* [What is required]: Starting with the line that contains "The height and width of the screenshot is (715, 1025).", copy every remaining line of the data below exactly, the last one included.

*** Opening Input data ***

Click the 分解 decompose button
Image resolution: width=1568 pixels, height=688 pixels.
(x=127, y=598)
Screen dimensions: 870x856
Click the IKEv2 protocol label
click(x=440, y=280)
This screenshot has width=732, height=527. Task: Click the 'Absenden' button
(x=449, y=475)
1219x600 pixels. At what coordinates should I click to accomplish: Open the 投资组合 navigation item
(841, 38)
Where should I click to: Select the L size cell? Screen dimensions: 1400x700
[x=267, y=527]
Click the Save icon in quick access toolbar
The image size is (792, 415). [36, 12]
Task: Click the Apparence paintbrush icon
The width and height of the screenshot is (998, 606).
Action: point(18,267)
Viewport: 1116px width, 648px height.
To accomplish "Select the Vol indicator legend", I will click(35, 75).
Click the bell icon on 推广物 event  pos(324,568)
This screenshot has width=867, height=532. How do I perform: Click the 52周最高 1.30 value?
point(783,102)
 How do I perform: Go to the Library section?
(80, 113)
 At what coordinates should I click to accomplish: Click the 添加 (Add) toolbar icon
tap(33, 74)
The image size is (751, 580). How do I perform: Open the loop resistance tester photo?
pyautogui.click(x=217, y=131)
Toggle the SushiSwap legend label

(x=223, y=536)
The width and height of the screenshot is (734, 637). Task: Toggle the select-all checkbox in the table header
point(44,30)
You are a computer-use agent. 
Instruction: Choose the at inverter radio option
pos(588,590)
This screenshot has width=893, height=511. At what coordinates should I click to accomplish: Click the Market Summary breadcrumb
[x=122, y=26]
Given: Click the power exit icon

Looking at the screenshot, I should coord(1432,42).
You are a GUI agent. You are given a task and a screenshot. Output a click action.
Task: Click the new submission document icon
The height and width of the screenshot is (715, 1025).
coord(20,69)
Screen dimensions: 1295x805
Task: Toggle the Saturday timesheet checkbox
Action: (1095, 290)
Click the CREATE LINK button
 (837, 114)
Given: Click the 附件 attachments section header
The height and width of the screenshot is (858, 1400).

*** Closing Input data ***

* [Solution for this problem]:
The height and width of the screenshot is (715, 1025).
coord(20,69)
Screen dimensions: 1295x805
Task: Toggle the Saturday timesheet checkbox
Action: (1095, 290)
Click the CREATE LINK button
 (837, 114)
Given: Click the 附件 attachments section header
The height and width of the screenshot is (858, 1400).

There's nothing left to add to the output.